Coincidência x mistério divino
Em momentos como esse até mesmo a dúvida entre coincidência e suposto mistério divino serve de força.
Ao lado da filha Júlia Barbosa, de 13 anos, estudante de uma das turmas do 9º ano (8ª série) matutino da Tasso da Silveira, a mãe Maria Valéria Barbosa se penitenciava. Na quarta-feira (6), véspera do ataque, ela e Júlia brigaram porque Maria Valéria, por algum motivo, achou melhor que a filha não fosse à igreja naquele dia.
Na manhã seguinte, Júlia, ainda chateada, retaliou informando que não iria à aula. Maria Valéria diz não saber explicar por que, mas, ao contrário do que costuma fazer, não insistiu muito para que a filha tomasse o rumo da Tasso da Silveira naquele dia.
Era a manhã do massacre. Deu no que deu. O atirador castigou feio a turma de Júlia. Milena e Karine, suas melhores amigas, estão entre as 12 vítimas do alucinado.
A última coisa que alguém desejaria testemunhar é um ato absurdo como o ocorrido naquela quinta-feira.
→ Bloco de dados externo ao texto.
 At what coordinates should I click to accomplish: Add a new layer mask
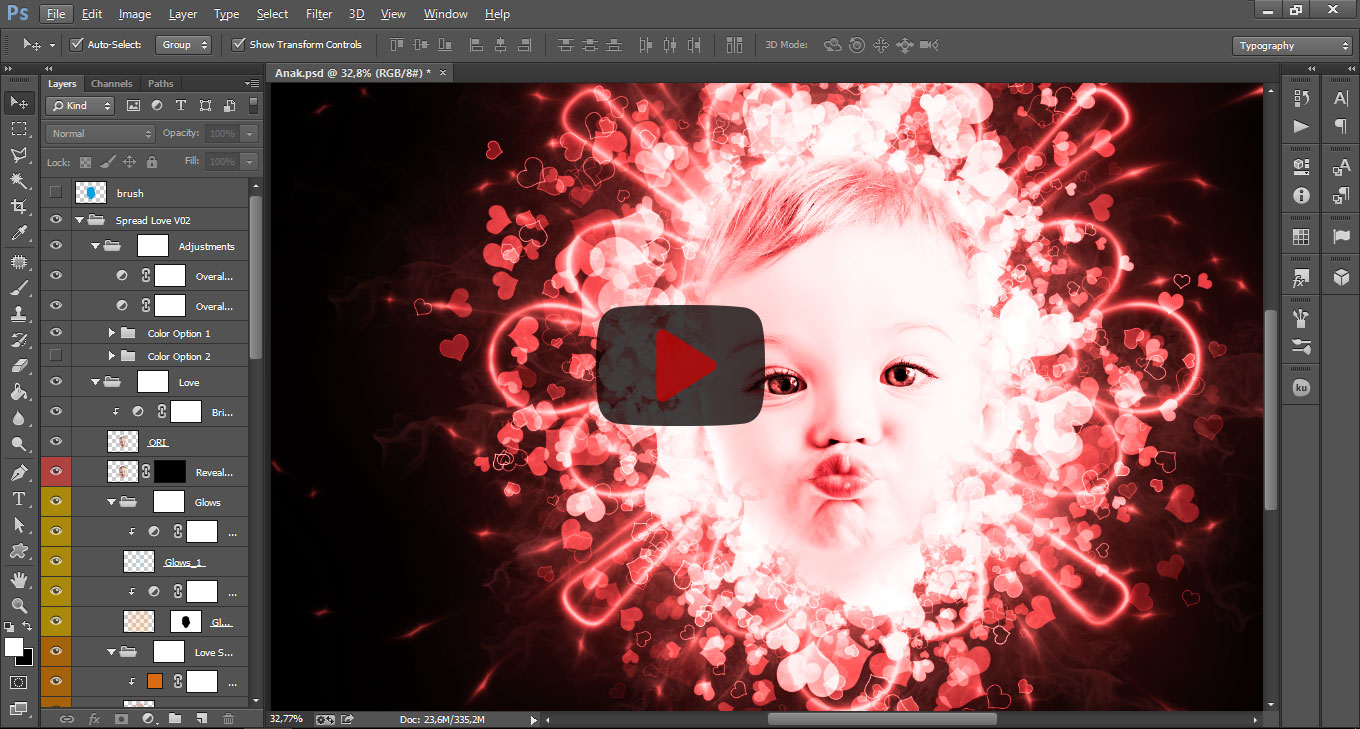pos(121,718)
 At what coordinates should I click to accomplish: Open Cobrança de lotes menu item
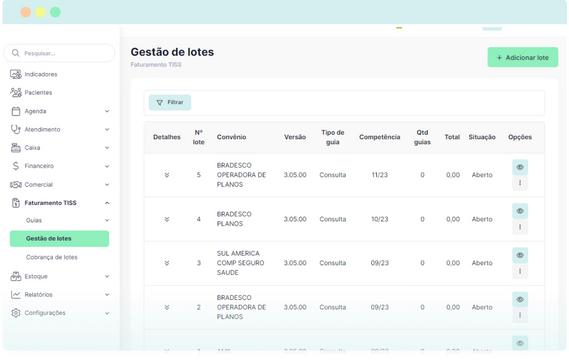point(52,257)
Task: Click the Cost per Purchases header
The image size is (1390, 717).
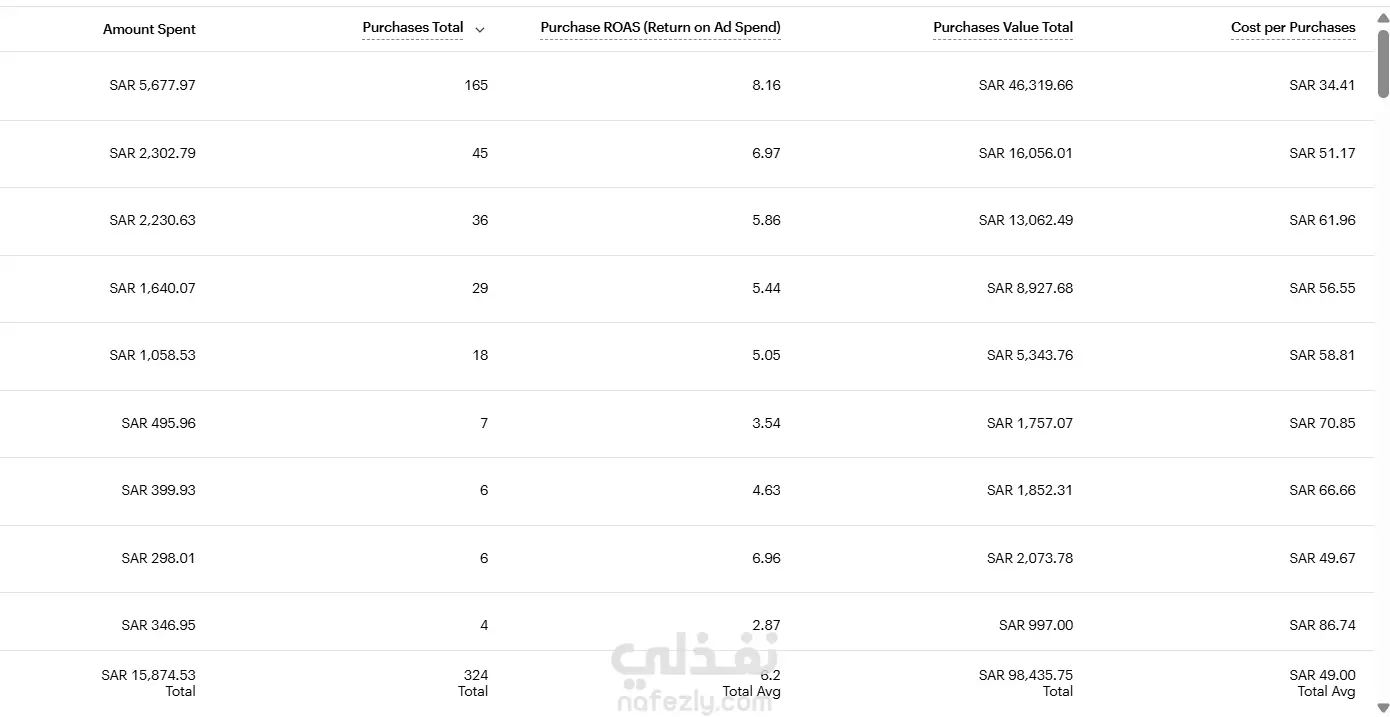Action: [1293, 28]
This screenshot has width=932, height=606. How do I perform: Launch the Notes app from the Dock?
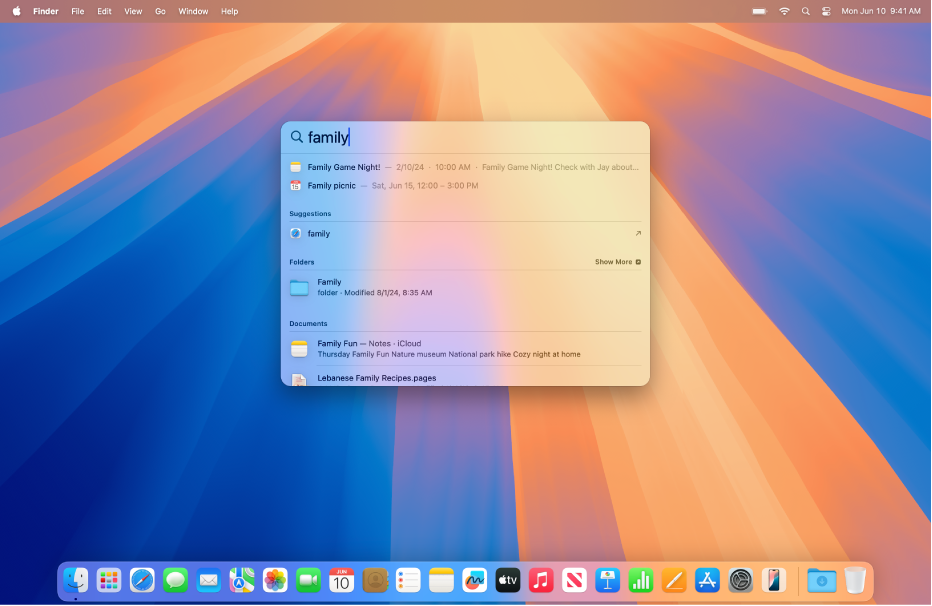441,580
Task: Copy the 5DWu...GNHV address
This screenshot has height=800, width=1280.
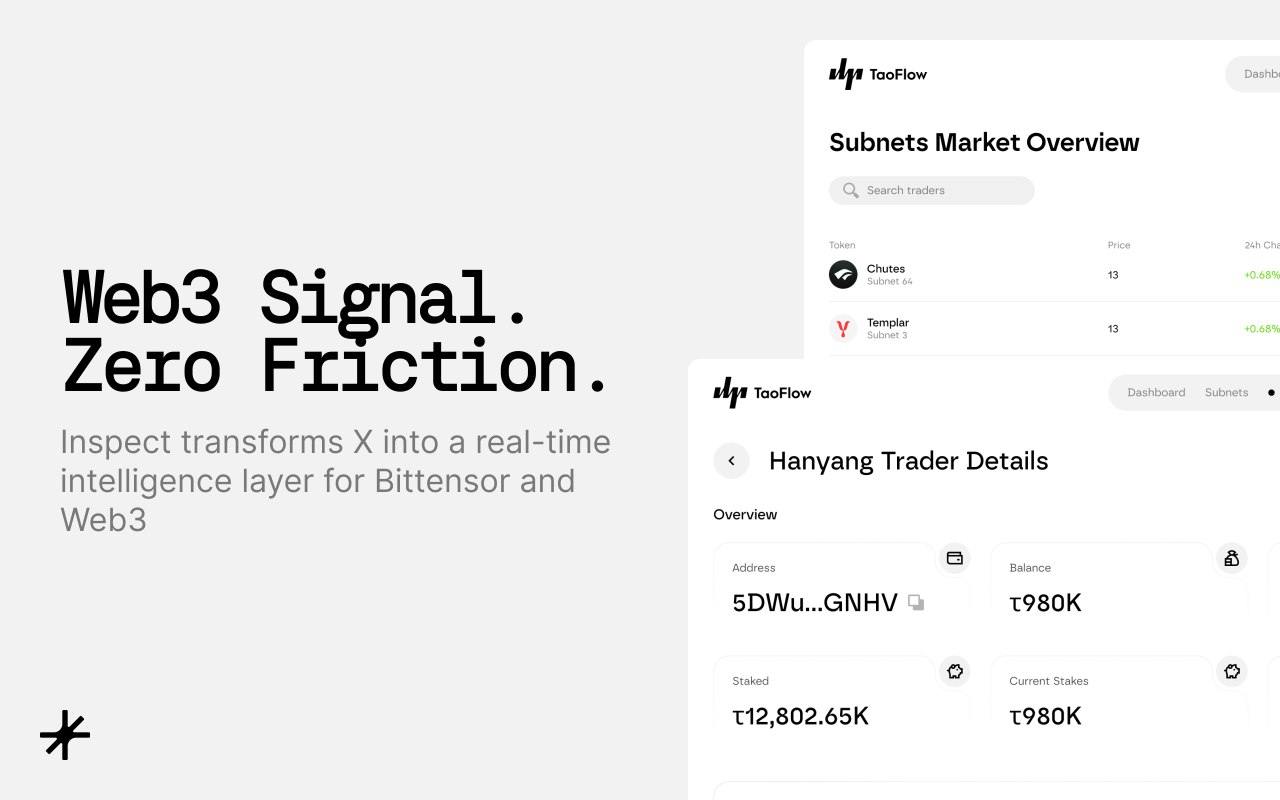Action: tap(916, 603)
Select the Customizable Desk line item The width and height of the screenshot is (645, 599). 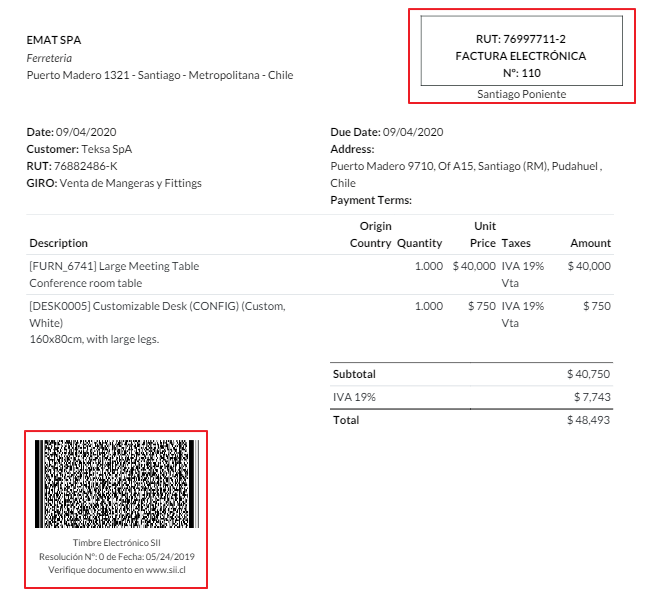(157, 306)
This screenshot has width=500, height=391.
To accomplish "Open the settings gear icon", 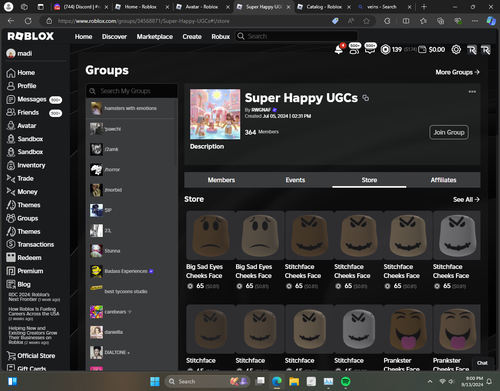I will 456,50.
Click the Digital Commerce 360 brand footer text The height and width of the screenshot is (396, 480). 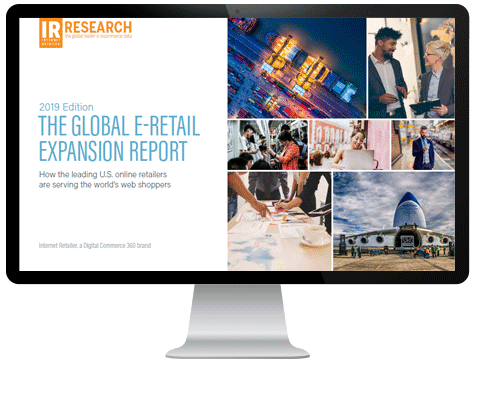[x=95, y=246]
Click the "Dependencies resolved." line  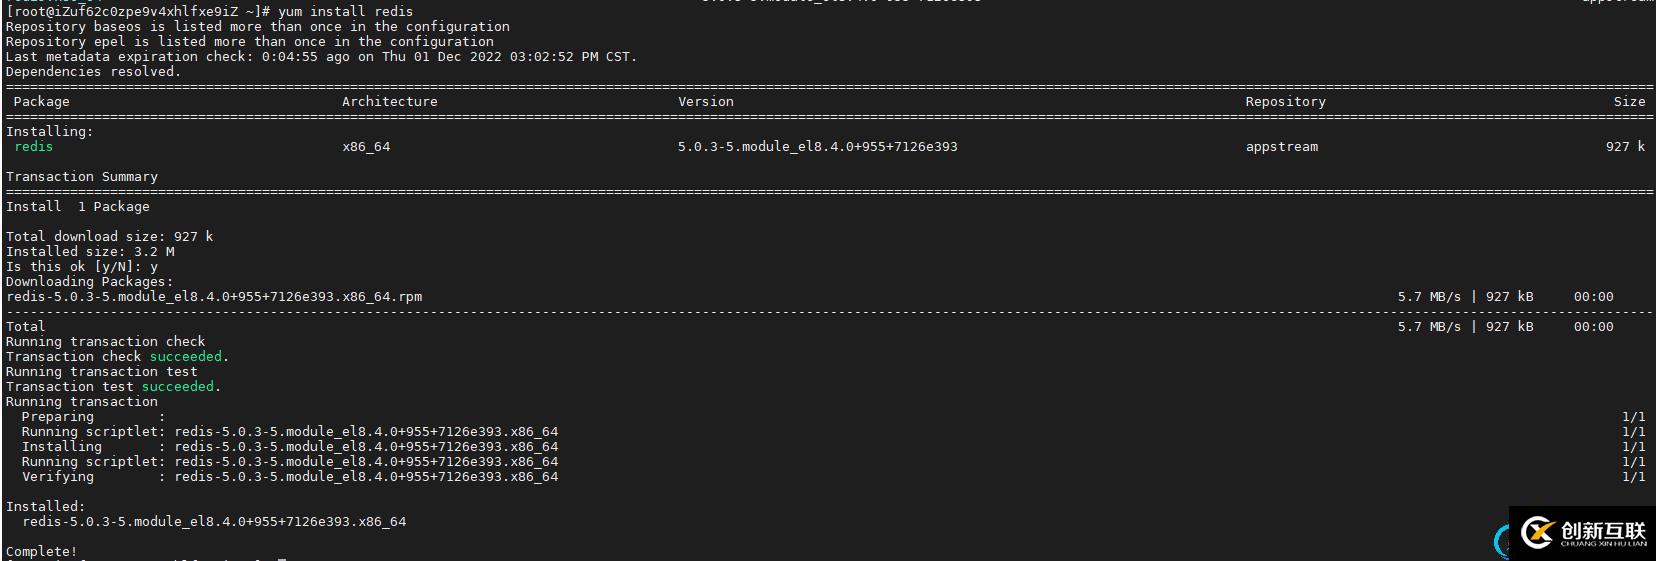point(93,72)
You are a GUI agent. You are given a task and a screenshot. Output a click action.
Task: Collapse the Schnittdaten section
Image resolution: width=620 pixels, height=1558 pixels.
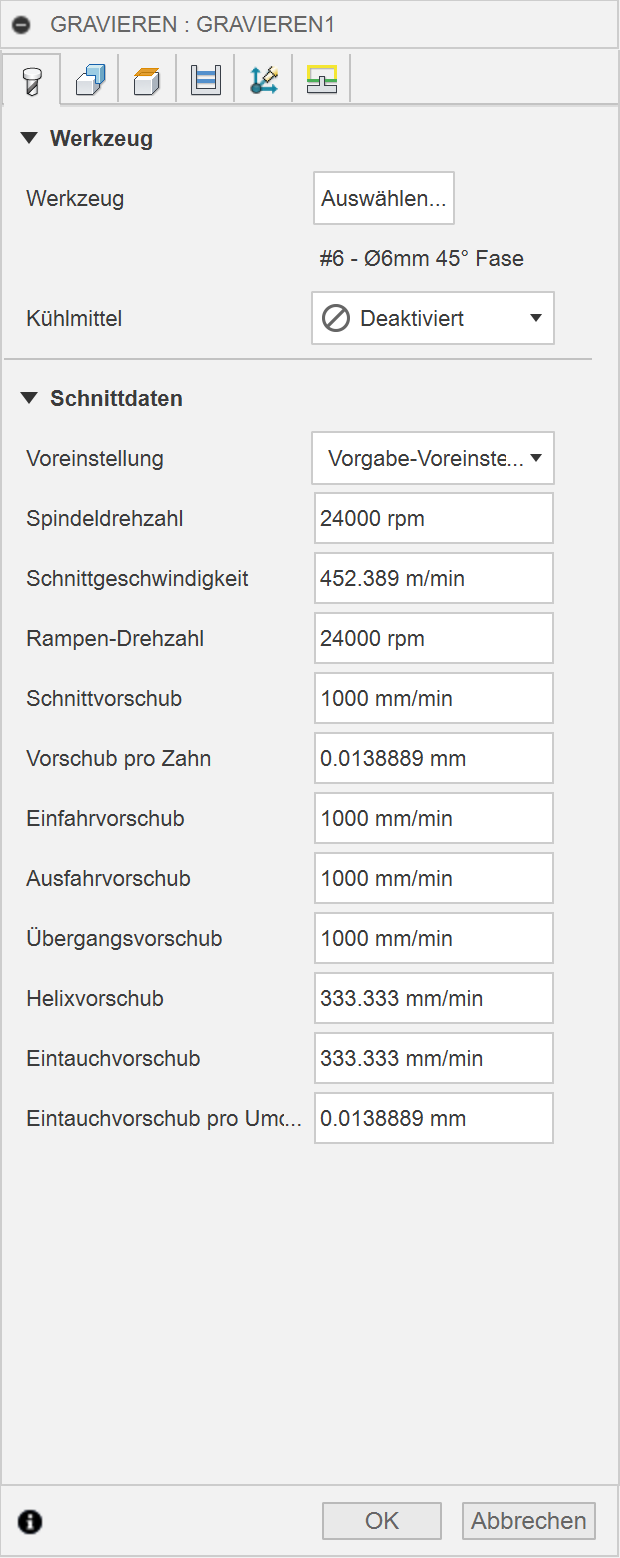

Por isso, não deixa de ser uma ironia desconcertante o fato de que a segurança das 1.064 escolas municipais cariocas vá passar por uma pequena revolução, ainda este ano, após a perda dessas 12 vidas provocadas pela ação do insano.
Após entregar aos alunos um origami (arte tradicional japonesa de montar objetos com papel dobrado) com mil pássaros, cada um deles com uma mensagem escrita no interior, um presente de alunos de uma escola do Mato Grosso do Sul, a secretária municipal de Educação do Rio de Janeiro, Cláudia Costin, anunciou um pesado pacote de medidas para aumentar a proteção na rede de escolas da cidade. As principais medidas são:
* Todos os alunos das 1.064 escolas municipais usarão crachás.
* Contratação de 1.844 inspetores de alunos, responsáveis pela fiscalização das áreas internas das escolas fora das salas, para se unirem aos 600 agentes atuais. A ideia é que cada andar de cada escola passe a ter ao menos um inspetor.
* Contratação de 1.500 porteiros por meio de uma empresa de prestação de serviços.
* Todas as escolas terão câmeras com capacidade de gravação nos andares e em pontos estratégicos da área externa e dos portões. Atualmente, apenas 200 delas possuem equipamentos do tipo, muitos deles apenas para monitoramento, sem capacidade de gravação de imagens.
A saída do turno da manhã foi feita logo após o anúncio de Costin. Uma sensação de alívio tomava conta de todos.
Tipoia e brincadeiras
Em mais um dia de sol impiedoso no Rio, a alegria e as brincadeiras de Ian Bruno Oliveira, de 13 anos, e Jonathan Oliveira dos Santos, 14, no meio do asfalto significavam, para conforto geral, muito mais do que a saudável leveza típica dos adolescentes. Amigos de turma do 8º ano (7ª série), os dois foram baleados pelo atirador. Estavam com tipoia nos braços, que tiveram os ossos quebrados pelos tiros.
O equilíbrio demonstrado pela dupla nesse primeiro dia surpreendeu. Jonathan, que ajudou a chamar o policial que acertou o atirador, foi até capaz de brincar com a situação.
- O pessoal fez muito trabalho manual, pintou e montou algumas coisas de artesanato. Mas eu fiquei apenas conversando, no papo, batendo boca. Vocês entendem, né?
Na ida, os dois foram levados por um assistente social. Na saída, recusaram ajuda. Voltaram para casa sozinhos, um rindo do outro.
Um pouco mais à frente, Maycon Henrique de Souza, de 13 anos, aluno do 7º ano (6ªsérie) começava a achar graça da quantidade de pessoas que se aproximava perguntando se o gesso que tinha em um dos braços era motivado por algo ocorrido no dia da tragédia.
- Não, não. Eu levei um tombo bem longe daqui e tive que engessar. Quando a pessoa vai chegando, eu já levanto a mão e digo: nada a ver, nada a ver...
A reportagem do R7 sugere ao simpático Maycon que ele arrume divertimento e paquera na escola a partir de agora. Ele responde:
- Claro. Eu inclusive estava fazendo tudo isso. Estava paquerando, quase ganhando...
Estava?
- Sim, estava.
Quem?
- A Larissa...
Larissa dos Santos Atanázio, linda menina de 13 anos, é uma das 12 vítimas do insano Wellington Oliveira.
Vida que segue, Maycon. Vida que segue, Tasso da Silveira.